Buy CLS. The news is a real capacity expansion ($300M Texas plant + new 343k sq ft) while CCS is already accelerating (Q1 revenue +53%) and management raised 2026 outlook to $19.0B revenue and $10.15 adj EPS. The sell-off looks more like AI/data-center sentiment whiplash than a demand break. Enter on weakness near the $517 area (50-day EMA) with a plan to add if it tests the $473 neckline.

Key Risk: AI/data-center customers cut orders or delay deployments, turning the raised outlook into a one-off and crushing forward growth.

Celestica (CLS) breakdown short

Sell/short CLS if it confirms technical breakdown: a daily close below the $517 50-day EMA and especially below the $473 neckline. That would align with the head-and-shoulders pattern and likely trigger momentum selling, with $400 as the next magnet.

Key Risk: Price reclaims $580 (right-shoulder level) and the market decides the investment + raised guidance outweighs the chart, forcing shorts to cover.

  • Celestica stock retreated sharply in the past few weeks.
  • The company announced a $300 million investment in in Texas.
  • While growth continues, technicals suggest that it may struggle in the near term.

Celestica stock price has slumped in the past few weeks, falling from the all-time high of $655 in June to the current $524. This retreat continued today, even after the company announced a $300 million investment in Texas. So, is it safe to buy the dip?

Celestica announces a major US investment

Celestica, a top Canadian provider key products like storage, compute, and networking, made a major announcement today. It will expand its Texas plant and spend $300 million, a move that will create over 2,300 jobs in the next two years. 

At the same time, the company plans to extend its lease in its existing buildings and is building a new 343k square-foot program. 

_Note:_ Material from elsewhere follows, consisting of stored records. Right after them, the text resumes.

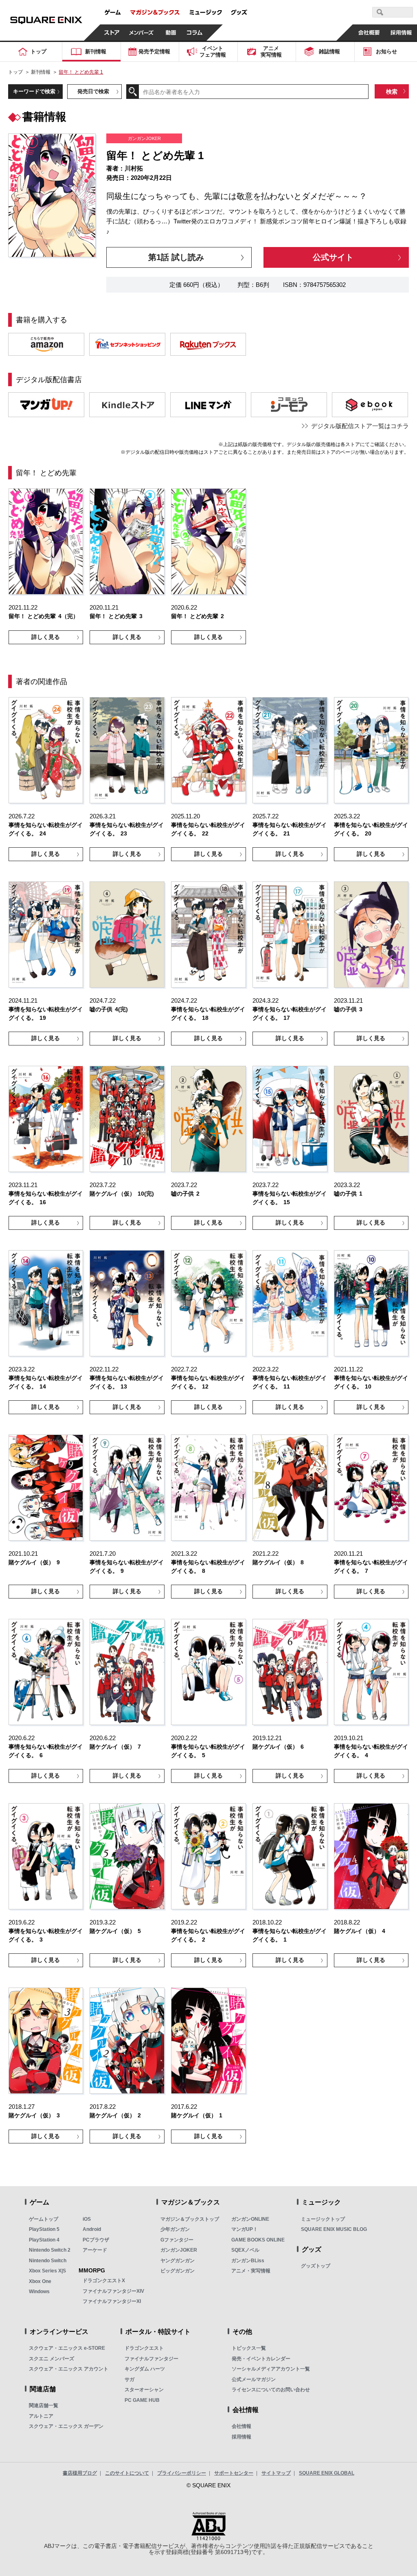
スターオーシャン (144, 2389)
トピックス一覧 (249, 2348)
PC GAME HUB (142, 2400)
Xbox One (40, 2281)
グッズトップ (315, 2266)
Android (92, 2229)
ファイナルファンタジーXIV (113, 2291)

This statement came at a time when Celestica’s business is booming, helped by the ongoing artificial intelligence (AI) boom and data center spending. Its top clients like Alphabet, Meta Platforms, Microsoft, Amazon, and Cisco are all spending billions of dollars in their data center. 

Google, its biggest customer, is boosting its spending on its TPU, raising demand for its racks and other high-speed networking products. Earlier this month, it said that it planned to spend $80 billion more in AI.

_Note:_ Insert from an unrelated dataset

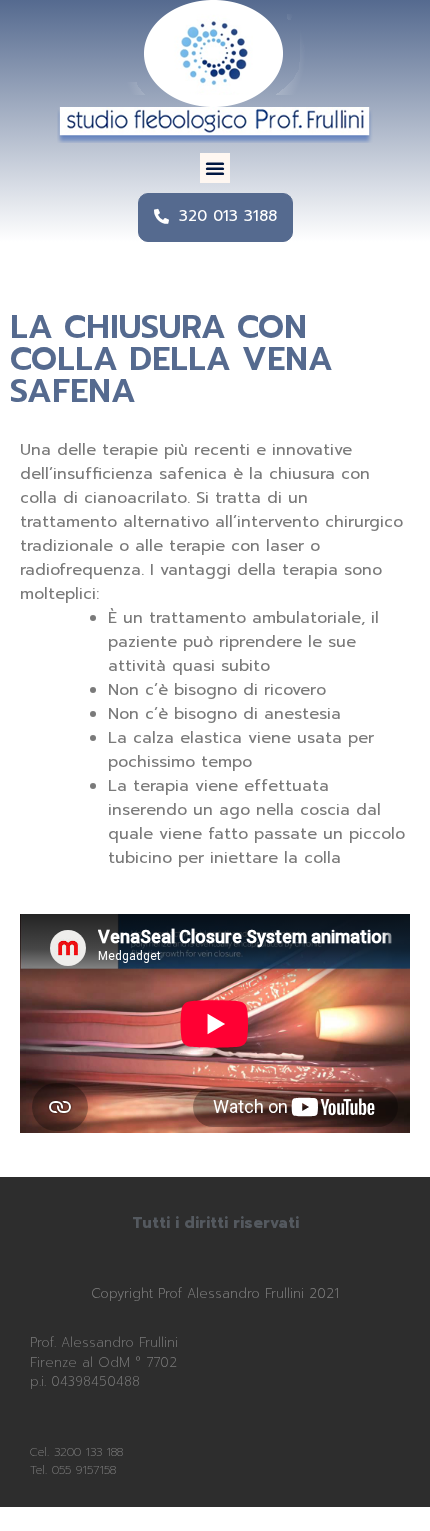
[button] (215, 168)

The most recent results showed that its revenue jumped by 53% in the first quarter. It made $4.05 billion, close to the upper side of the $3.85 billion and $4.15 billion guidance. 

Most of this revenue came from its Connectivity & Cloud Solutions (CCS), which is made up of its servers and storage products. In a statement, the CEO said:

“We continue to see accelerating growth from our CCS customer base, alongside increasing profitability in both our CCS and ATS segments. Driven by this momentum, we are raising our 2026 annual outlook to $19.0 billion in revenue and $10.15 in adjusted EPS.”

Celestica’s growth to continue amid strong data center spending

Wall Street analysts predict that the company has more room for growth amid the resilient data center spending. Data compiled by Yahoo Finance shows that analysts expect that its revenue will be $19.19 billion, higher than what analysts guided. If this happens, it will be a 54% annual growth rate.

Analysts expect that its revenue growth will be 40% next year to $26 billion, which will make it one of the fastest growing Canadian companies. Its EPS is expected to move from $6.05 last year to $10, followed by $15 next year.

Celestica stock price technical analysis

Celestica stock chart | Source: TradingView

The daily chart shows that the Celestica share price has retreated in the past few weeks. This retreat started after the recent Broadcom earnings, which pushed top AI companies lower. 

A closer look shows that the stock has formed a head-and-shoulders pattern, a common bearish sign in technical analysis. The neckline is at $473, its lowest levels since May.

However, it sits above the 50-day Exponential Moving Averages (EMA), a sign that bulls are still hanging on there. Therefore, a drop below the 50-day moving average of $517 will confirm the bearish outlook. 

If this happens, the next level to watch will be at $400. On the other hand, a move above the right shoulder level of $580 will invalidate the bearish outlook.